Thursday, January 24, 2013

The Price of Progress


Feeding an infant from a bottle is pretty easy. You fill a bottle with breast milk or formula and the kid does the rest of the work.

A liquid trail might run from the bottle past his chin to his chest soaking his shirt or onesie but, on the whole, it’s a neat and tidy affair.

Give ‘em a burp when the bottle is done and that’s all she wrote. You’ve got a baby with a full tummy who is either ready for sleep or – in the case of midnight feedings – ready to go back to sleep.
Pictured: the good old days.

But, like all good things in life, bottle feedings are fleeting. In complete defiance of my plan to freeze time and as part of her plan to ensure our son does indeed grow up, Mrs. Blackwell has insisted on feeding the boy more and more food. Real, people food.

He’s got the teeth now, so why not put them to use right?

Wrong. And let me tell you why.

First, unless you’re talking about a fruit blend, baby food doesn’t taste like what it says it is. Macaroni and cheese. Beef and Vegetables. Turkey, with peas and carrots. They all sound good don’t they? But, when it's baby food they all taste the same. Baby food is proof that ‘vague’ is a taste. And it’s all that same pureed soupiness. Ick.

But the food’s not for you and because babies aren’t exactly Anthony Bourdain, they don’t discriminate and instead they swallow.
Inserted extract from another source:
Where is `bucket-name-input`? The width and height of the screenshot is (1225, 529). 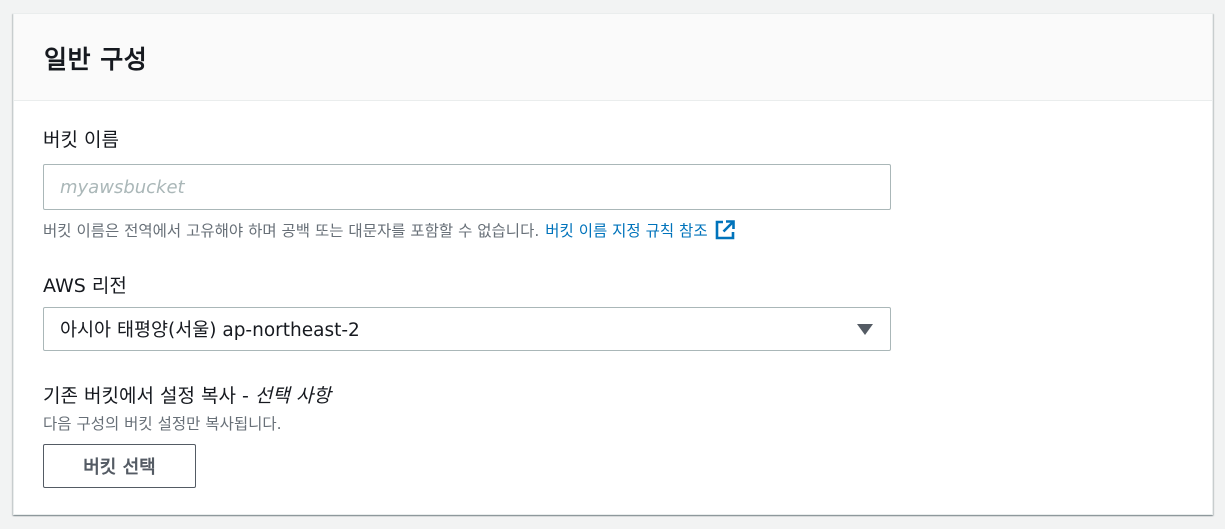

The next pillar in my case against baby food is that it’s more work for both you and the kid. Instead of a baby nestled in the crook of your elbow gently sucking on a bottle, you’ve got an ordeal.

There’s the high chair to set up, a bowl to get, the spoon and of course the baby food. Meanwhile the kid is sitting in her seat eagerly anticipating each and every bite. Unlike the consistency of the bottle which is there from start until glorious finish, there are intermissions now.
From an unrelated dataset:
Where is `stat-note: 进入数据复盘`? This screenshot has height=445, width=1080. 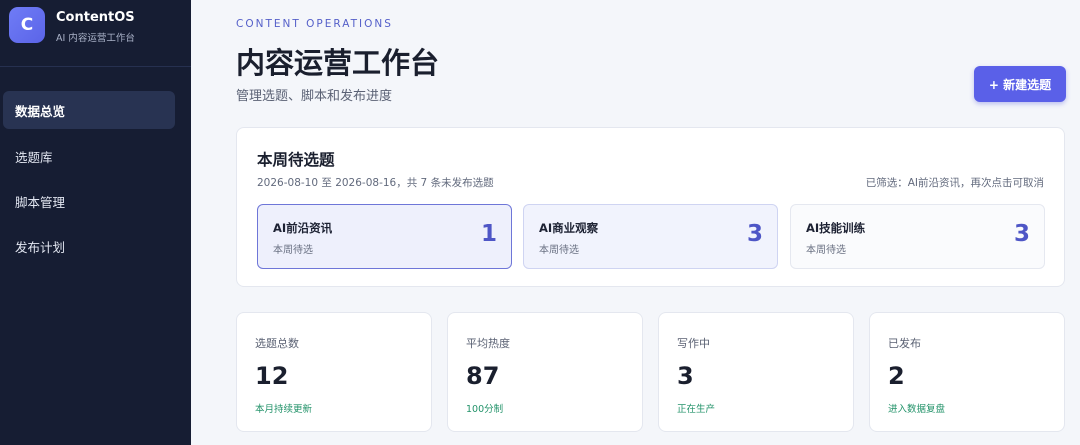
stat-note: 进入数据复盘 is located at coordinates (917, 410).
Mom or dad has to reach into the bowl and then spoon the food and then transport it from there to the child’s mouth. And, for what it’s worth, that six-inch trip can feel like a mile when your excited baby is windmilling her arms in anticipation of the next bite. Or, if your kid is like ours, he doesn’t wait for the next spoonful but instead reaches for the bowl which, because the high-chair tray is too small, is always within his reach.
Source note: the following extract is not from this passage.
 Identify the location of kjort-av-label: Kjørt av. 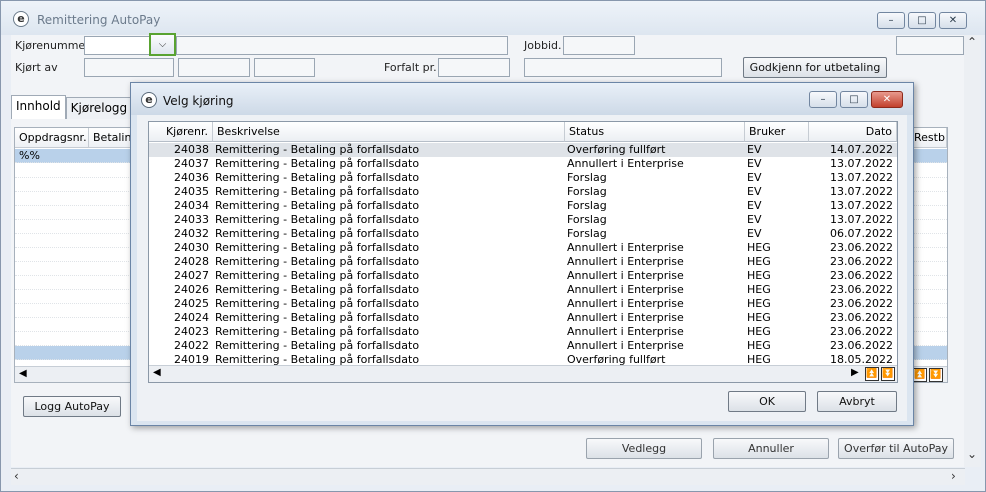
(36, 68).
To paraphrase Frederick Douglass: "There
is no progress without struggle - gross,
gross struggle."
And heaven help you if you take too long to get that spoonful to his mouth, as she’ll start slamming her hands, demanding that she get her food NOW!

Finally, once the food arrives all bets are off as to where it will end up. It might go into her mouth – though it probably won’t – and once it gets in there, every other spoonful is slowly gushed back out onto their chin.

In one of nature’s great ironies, babies believe meal time should coincide with practice talking time. So there’s plenty of blowing, fluttering lips and raspberries, complete with gobs of goo sprayed about.

Naturally the kid then uses his chin to wipe food on his eager hands, which then do their best to spread the slime as far as they can.

If you’ve fed a baby you know that when you’re done they’re ruined. They wear a glazed beard of bodily fluids and food. The weight of the liquid and debris leaves the neckline of their shirt sagging past their shoulder and halfway down their chest, which is also covered in something you don’t want to touch. 

They look like they've been feeding from a trough. 

This, my wife believes is progress and I suppose she's right. For his part, the boy seems to genuinely enjoy eating real, people food as he's always smiling when we're done. But, like any grumpy old man, I see the cup half empty and sometimes progress is just a long goodbye.